[start of RECORDS FOR THE TASK]

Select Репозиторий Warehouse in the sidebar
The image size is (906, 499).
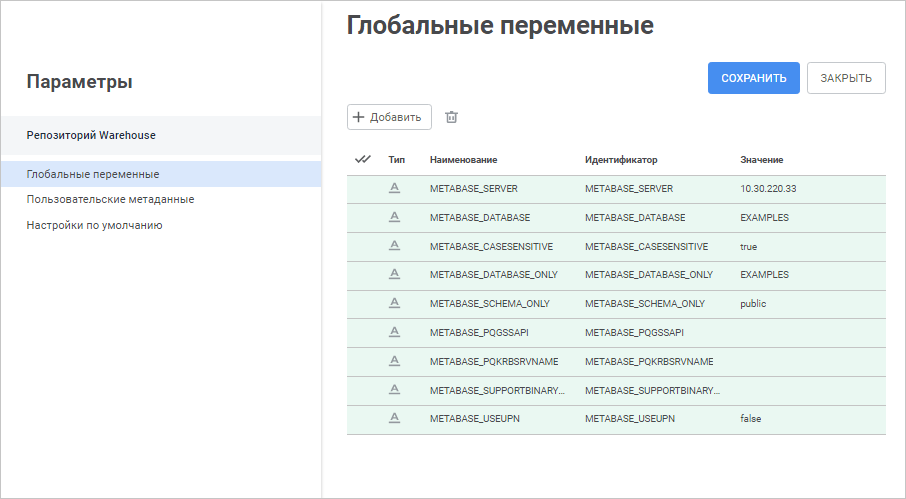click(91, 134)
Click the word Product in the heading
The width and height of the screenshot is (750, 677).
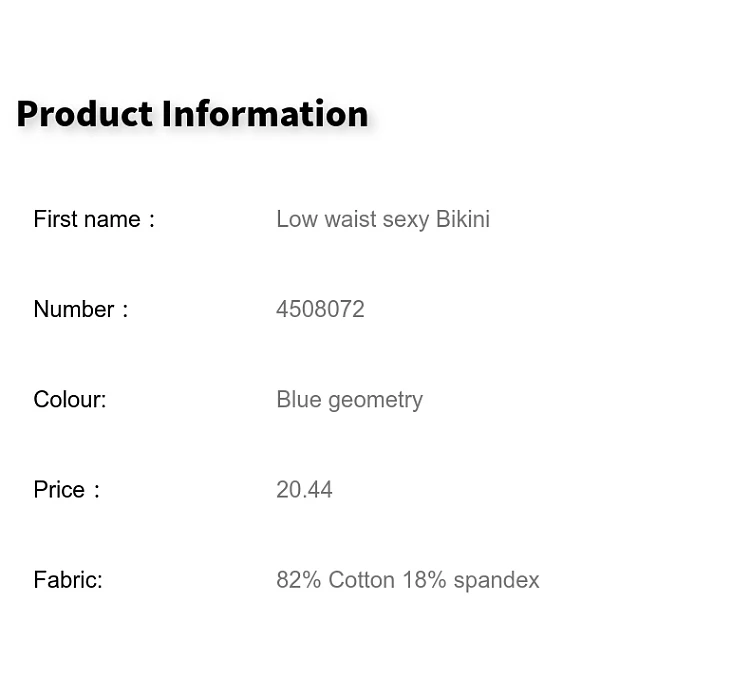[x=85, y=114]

[end of RECORDS FOR THE TASK]

● GOAL: Please put every line of the data above into a numbered list, skipping any blank lines and leaving the pictures out.

● FULL OUTPUT:
1. Select Репозиторий Warehouse in the sidebar
2. The image size is (906, 499).
3. click(91, 134)
4. Click the word Product in the heading
5. The width and height of the screenshot is (750, 677).
6. [x=85, y=114]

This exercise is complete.